**What needs to be done**
Beginning with the first line below, please restate each line exactly, down to and including the line containing "Click the 'Hello, let".

BEGIN Supplied data

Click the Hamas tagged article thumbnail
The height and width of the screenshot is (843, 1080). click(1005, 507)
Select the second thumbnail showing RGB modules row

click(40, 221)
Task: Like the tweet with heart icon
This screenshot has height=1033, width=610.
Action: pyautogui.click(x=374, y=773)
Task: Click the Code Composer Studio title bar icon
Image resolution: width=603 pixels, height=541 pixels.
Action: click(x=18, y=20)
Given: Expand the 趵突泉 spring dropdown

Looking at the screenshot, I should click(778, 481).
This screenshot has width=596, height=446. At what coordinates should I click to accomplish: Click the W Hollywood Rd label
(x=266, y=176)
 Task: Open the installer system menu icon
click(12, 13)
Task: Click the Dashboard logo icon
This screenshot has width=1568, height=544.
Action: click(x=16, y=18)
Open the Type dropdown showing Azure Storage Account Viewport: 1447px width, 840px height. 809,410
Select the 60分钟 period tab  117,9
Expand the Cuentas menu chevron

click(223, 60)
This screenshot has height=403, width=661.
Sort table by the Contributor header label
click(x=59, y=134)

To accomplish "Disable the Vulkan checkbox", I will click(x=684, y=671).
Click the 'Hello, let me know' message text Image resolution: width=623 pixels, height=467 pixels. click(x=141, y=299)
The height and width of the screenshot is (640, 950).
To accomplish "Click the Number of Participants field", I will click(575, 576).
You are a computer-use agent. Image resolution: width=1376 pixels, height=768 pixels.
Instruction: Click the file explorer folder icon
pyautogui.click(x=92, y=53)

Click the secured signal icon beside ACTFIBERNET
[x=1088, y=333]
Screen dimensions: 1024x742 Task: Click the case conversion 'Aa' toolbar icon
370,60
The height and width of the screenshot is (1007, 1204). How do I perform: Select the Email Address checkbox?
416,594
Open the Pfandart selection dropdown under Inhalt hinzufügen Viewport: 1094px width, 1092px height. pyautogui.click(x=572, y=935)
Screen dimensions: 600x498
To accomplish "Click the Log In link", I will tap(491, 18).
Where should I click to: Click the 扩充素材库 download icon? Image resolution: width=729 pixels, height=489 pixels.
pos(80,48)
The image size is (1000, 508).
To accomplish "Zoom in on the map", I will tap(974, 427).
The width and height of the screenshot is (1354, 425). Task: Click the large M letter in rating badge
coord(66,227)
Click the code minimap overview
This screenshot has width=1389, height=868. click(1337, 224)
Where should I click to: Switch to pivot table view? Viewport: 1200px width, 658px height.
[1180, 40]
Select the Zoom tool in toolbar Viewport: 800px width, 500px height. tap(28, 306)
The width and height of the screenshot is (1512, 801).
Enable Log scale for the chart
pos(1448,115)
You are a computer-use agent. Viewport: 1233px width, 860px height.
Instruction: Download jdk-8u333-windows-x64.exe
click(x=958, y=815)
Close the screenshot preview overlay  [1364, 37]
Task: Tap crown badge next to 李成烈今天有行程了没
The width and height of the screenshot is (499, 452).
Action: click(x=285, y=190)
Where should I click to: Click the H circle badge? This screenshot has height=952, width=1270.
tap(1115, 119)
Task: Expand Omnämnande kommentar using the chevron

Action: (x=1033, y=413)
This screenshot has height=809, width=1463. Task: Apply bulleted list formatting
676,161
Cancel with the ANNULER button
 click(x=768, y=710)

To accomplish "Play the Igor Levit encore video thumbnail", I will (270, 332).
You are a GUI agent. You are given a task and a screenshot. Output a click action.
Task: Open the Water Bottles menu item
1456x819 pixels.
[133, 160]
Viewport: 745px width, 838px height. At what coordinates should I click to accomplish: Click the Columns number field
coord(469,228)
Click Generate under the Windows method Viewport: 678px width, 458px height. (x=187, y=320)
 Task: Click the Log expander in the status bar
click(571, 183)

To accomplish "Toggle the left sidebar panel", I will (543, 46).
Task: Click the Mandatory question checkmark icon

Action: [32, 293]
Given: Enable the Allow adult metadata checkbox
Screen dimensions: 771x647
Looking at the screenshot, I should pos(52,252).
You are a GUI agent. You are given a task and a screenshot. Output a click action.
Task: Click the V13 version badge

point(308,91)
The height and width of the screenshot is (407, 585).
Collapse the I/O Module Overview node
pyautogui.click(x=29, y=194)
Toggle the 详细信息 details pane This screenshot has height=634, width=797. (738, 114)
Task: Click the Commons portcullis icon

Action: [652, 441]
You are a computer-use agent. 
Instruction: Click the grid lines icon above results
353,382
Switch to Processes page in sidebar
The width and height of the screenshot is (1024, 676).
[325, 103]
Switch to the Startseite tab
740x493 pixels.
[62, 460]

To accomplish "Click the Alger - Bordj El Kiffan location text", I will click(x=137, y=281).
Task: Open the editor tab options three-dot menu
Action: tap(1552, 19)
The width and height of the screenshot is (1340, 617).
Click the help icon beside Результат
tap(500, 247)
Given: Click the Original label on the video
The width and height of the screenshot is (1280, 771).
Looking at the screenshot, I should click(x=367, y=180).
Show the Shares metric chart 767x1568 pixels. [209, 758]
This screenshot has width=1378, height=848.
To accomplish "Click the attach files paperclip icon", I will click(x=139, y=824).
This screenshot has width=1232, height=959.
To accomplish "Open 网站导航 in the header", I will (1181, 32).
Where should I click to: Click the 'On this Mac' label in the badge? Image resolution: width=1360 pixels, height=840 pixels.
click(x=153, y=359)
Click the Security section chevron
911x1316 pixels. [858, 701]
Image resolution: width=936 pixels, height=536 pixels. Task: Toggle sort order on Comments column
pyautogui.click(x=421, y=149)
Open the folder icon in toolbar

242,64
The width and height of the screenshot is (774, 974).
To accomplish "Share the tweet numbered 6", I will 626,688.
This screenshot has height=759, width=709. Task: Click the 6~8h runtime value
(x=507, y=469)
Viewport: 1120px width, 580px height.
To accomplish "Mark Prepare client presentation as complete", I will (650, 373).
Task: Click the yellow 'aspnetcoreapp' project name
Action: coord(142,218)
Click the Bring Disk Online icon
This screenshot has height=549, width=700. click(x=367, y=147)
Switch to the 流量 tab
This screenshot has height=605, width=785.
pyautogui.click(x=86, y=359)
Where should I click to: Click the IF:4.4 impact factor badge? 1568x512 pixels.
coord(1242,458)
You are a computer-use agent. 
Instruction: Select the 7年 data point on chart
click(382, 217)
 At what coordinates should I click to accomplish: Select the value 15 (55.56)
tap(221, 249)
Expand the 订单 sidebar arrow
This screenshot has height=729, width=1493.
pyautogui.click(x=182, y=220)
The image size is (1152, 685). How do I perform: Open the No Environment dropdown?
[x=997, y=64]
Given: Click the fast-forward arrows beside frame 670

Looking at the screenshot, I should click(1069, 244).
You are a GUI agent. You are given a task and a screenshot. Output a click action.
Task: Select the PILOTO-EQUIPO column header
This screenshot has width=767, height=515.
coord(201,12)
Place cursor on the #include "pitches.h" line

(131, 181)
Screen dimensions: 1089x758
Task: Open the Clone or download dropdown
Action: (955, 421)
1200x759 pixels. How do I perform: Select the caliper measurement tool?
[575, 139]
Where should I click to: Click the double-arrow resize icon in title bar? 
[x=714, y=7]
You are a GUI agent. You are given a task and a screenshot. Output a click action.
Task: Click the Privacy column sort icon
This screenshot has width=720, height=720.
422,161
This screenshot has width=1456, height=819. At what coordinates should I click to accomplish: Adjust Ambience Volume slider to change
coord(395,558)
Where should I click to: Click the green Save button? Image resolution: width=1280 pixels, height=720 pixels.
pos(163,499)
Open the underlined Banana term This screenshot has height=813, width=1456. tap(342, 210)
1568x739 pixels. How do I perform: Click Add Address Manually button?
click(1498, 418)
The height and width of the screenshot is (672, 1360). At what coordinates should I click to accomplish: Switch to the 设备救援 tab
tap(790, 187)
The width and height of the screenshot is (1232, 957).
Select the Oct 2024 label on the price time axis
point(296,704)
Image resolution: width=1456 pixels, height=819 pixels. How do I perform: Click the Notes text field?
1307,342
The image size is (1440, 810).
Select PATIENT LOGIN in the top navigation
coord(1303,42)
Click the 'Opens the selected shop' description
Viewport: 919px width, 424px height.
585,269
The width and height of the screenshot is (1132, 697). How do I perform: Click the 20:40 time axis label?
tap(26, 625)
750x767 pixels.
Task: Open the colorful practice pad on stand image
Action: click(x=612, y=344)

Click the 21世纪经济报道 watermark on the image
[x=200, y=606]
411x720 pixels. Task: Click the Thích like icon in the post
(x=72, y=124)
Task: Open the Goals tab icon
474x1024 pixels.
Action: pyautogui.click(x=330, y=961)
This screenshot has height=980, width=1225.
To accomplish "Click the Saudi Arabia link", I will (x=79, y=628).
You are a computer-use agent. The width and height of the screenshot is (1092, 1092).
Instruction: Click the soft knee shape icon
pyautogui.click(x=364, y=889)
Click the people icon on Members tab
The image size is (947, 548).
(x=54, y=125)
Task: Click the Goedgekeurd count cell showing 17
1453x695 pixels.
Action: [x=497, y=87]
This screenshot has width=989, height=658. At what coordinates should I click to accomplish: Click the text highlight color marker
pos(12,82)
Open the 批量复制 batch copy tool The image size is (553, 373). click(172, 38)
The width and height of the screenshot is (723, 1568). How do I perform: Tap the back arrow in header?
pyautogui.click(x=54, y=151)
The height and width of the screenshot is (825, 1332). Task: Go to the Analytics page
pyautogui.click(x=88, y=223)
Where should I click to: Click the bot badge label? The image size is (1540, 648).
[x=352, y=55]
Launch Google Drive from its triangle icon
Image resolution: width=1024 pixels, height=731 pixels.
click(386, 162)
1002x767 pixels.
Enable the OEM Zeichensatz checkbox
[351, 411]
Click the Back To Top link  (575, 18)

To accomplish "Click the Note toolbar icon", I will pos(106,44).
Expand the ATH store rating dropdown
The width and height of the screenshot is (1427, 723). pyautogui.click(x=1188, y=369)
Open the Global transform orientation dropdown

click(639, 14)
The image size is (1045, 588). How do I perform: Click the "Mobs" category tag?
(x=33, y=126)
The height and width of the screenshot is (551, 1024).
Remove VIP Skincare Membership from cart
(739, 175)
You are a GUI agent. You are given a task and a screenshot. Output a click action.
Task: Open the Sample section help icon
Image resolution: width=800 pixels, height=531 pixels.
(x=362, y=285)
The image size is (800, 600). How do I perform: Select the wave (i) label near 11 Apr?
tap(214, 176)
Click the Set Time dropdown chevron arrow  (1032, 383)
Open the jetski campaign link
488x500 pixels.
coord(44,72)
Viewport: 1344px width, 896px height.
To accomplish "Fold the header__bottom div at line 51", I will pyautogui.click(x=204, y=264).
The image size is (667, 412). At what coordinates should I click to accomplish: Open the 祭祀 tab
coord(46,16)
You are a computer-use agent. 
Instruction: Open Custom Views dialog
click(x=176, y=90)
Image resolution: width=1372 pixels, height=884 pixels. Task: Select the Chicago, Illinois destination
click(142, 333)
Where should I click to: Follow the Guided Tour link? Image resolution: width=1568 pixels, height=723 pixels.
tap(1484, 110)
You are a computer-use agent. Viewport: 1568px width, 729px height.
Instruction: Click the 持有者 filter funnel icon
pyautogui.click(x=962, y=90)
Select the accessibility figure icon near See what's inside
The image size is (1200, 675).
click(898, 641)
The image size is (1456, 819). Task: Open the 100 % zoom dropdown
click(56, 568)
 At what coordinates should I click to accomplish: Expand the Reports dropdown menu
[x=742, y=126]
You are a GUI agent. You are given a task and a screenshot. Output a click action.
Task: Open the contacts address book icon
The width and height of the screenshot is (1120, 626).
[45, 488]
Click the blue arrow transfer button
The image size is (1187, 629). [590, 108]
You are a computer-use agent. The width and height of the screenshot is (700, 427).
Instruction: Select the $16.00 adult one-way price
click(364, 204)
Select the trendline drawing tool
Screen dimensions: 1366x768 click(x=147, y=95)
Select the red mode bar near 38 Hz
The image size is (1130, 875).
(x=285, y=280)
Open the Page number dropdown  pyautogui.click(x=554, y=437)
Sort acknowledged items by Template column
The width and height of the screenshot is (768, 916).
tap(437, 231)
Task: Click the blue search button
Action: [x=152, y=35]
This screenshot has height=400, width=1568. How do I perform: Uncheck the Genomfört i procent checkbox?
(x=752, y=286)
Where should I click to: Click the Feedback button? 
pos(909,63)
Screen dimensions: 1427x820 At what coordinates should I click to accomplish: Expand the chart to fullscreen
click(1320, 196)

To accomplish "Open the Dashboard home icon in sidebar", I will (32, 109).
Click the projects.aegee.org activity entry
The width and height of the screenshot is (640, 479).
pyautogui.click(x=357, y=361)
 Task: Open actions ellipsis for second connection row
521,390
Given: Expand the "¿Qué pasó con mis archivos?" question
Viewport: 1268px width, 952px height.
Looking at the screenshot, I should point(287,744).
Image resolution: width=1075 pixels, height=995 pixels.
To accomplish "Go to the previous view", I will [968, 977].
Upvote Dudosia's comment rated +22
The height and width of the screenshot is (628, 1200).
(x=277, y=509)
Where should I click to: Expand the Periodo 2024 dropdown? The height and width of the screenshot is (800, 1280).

END Supplied data

**Exercise output**
Click the Hamas tagged article thumbnail
The height and width of the screenshot is (843, 1080). click(1005, 507)
Select the second thumbnail showing RGB modules row

click(40, 221)
Task: Like the tweet with heart icon
This screenshot has height=1033, width=610.
Action: pyautogui.click(x=374, y=773)
Task: Click the Code Composer Studio title bar icon
Image resolution: width=603 pixels, height=541 pixels.
Action: click(x=18, y=20)
Given: Expand the 趵突泉 spring dropdown

Looking at the screenshot, I should click(778, 481).
This screenshot has width=596, height=446. At what coordinates should I click to accomplish: Click the W Hollywood Rd label
(x=266, y=176)
 Task: Open the installer system menu icon
click(12, 13)
Task: Click the Dashboard logo icon
This screenshot has width=1568, height=544.
Action: click(x=16, y=18)
Open the Type dropdown showing Azure Storage Account Viewport: 1447px width, 840px height. 809,410
Select the 60分钟 period tab  117,9
Expand the Cuentas menu chevron

click(223, 60)
This screenshot has height=403, width=661.
Sort table by the Contributor header label
click(x=59, y=134)

To accomplish "Disable the Vulkan checkbox", I will click(x=684, y=671).
Click the 'Hello, let me know' message text Image resolution: width=623 pixels, height=467 pixels. click(x=141, y=299)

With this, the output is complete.